On Apr 14, 2015, MaryArneson from Minneapolis, MN (Zone 4b) wrote:

We have one that is a family heirloom. It blooms every year in Minneapolis and provides much-needed spring color in the garden. It tolerated transplanting after my in-laws died, and it has had no problems with disease or pests.


On Jun 21, 2003, Debbie21921 wrote:

I am a new gardener in the Mid-Atlantic region of the U.S. I have had this plant for 3 years with heavy blooms each spring. After the blooms this year, I noticed the foliage seemed to be thinning so I took a closer look. I have not been able to identify what the problem is but I will try to describe. There are gooey dark brown and black gobs (they look like oysters) all over the branches, primarily in between branches. I pruned heavily but wonder what caused the problem and what I should do to prevent it.

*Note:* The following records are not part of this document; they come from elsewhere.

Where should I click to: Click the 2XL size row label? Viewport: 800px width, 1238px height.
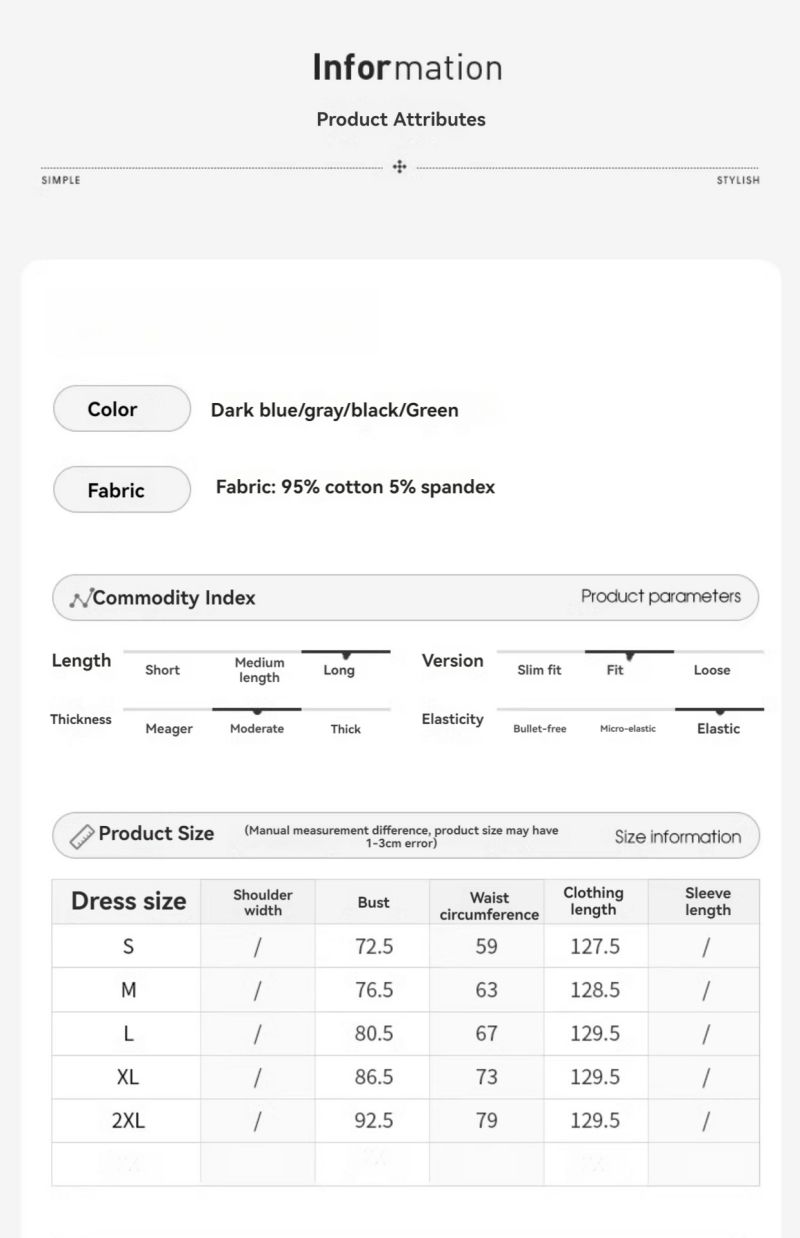128,1121
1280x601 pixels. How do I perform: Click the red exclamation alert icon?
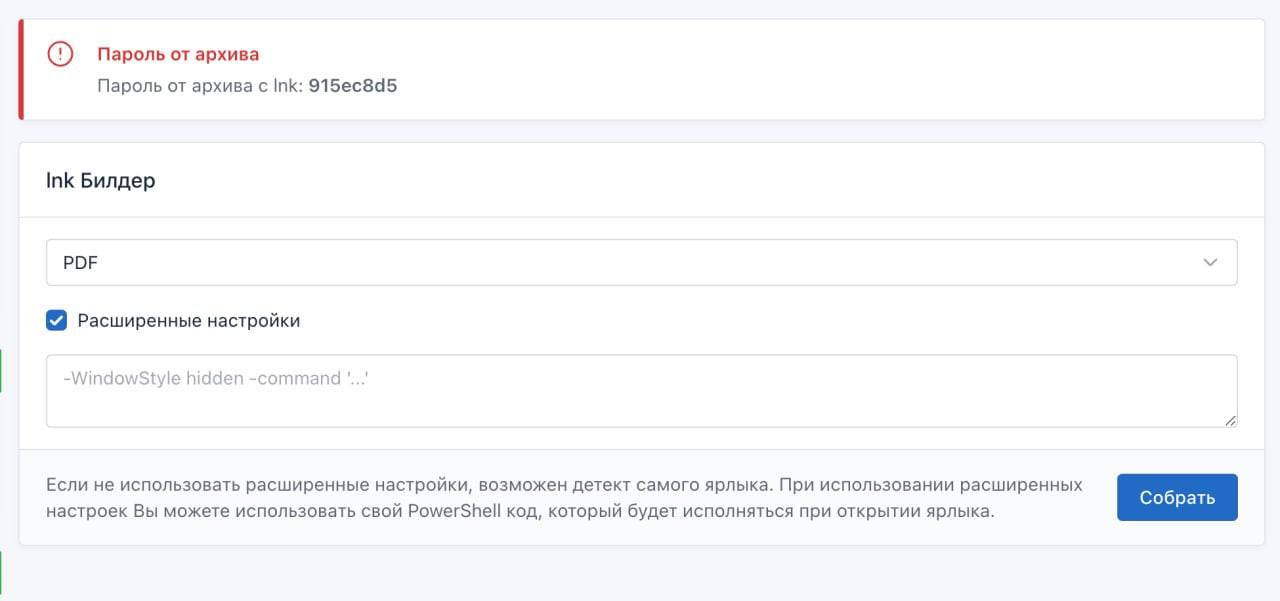(60, 54)

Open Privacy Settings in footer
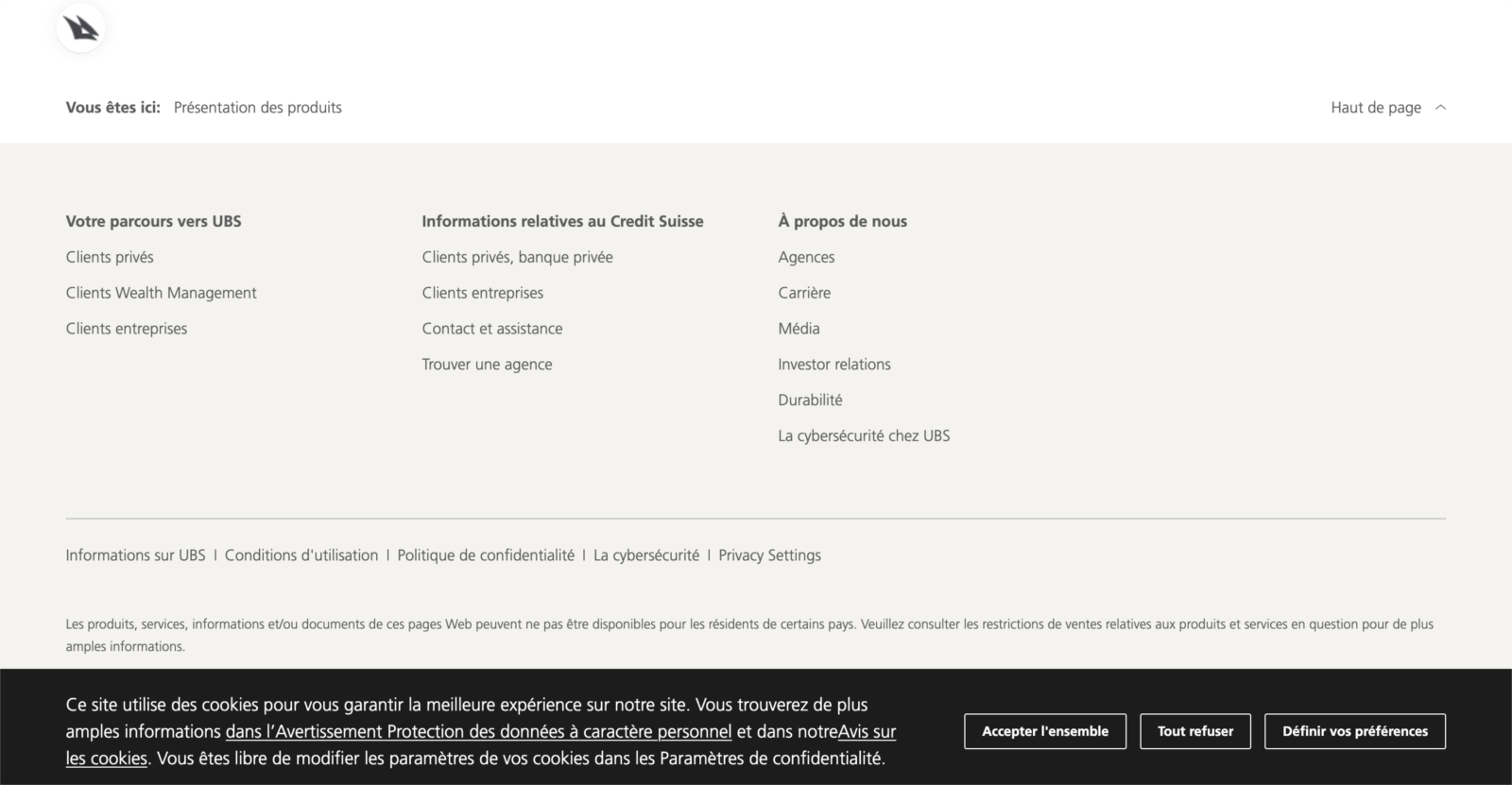coord(769,555)
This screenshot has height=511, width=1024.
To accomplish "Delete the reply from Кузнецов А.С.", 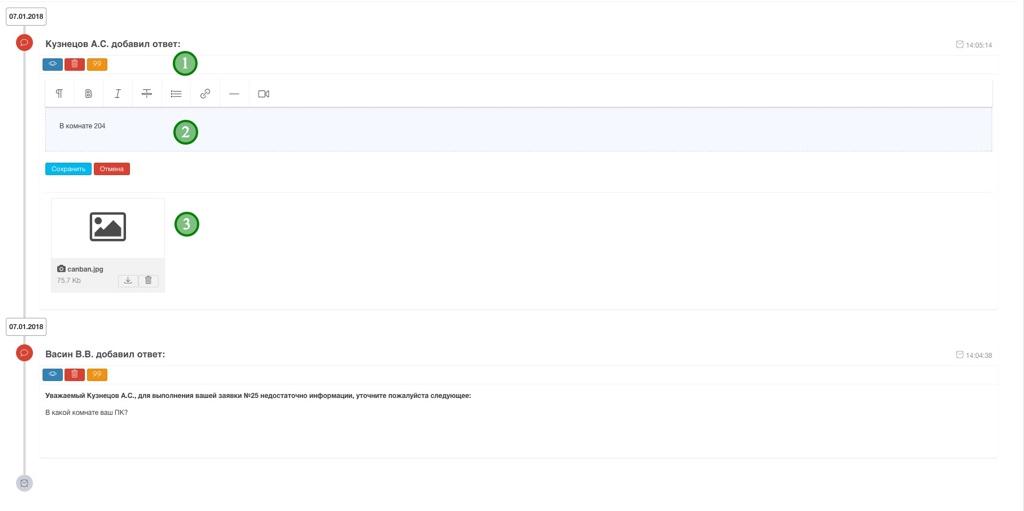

On Jun 9, 2003, tgy wrote:

We think this plant is most striking in the spring when blooming, it makes a tremendous show. However, in 2002 and now 2003 we are experiencing a problem, analyized and identified by nursery people as fire blight. We have been adivsed to spray with Ferbam by one nursery and another told us to get rid of it, because it can cause problems in lots of other plants. We would really hate to destroy this 10 year old standard.


On Mar 23, 2003, lgsherk from Vandiver, AL (Zone 7a) wrote:

I am growing this plant in Alabama (U.S.), in Zone 7a and have been for about 10 years. I received it as a pass-along plant from a lovely elderly friend. When it blooms, I remenber my friend who is now deceased.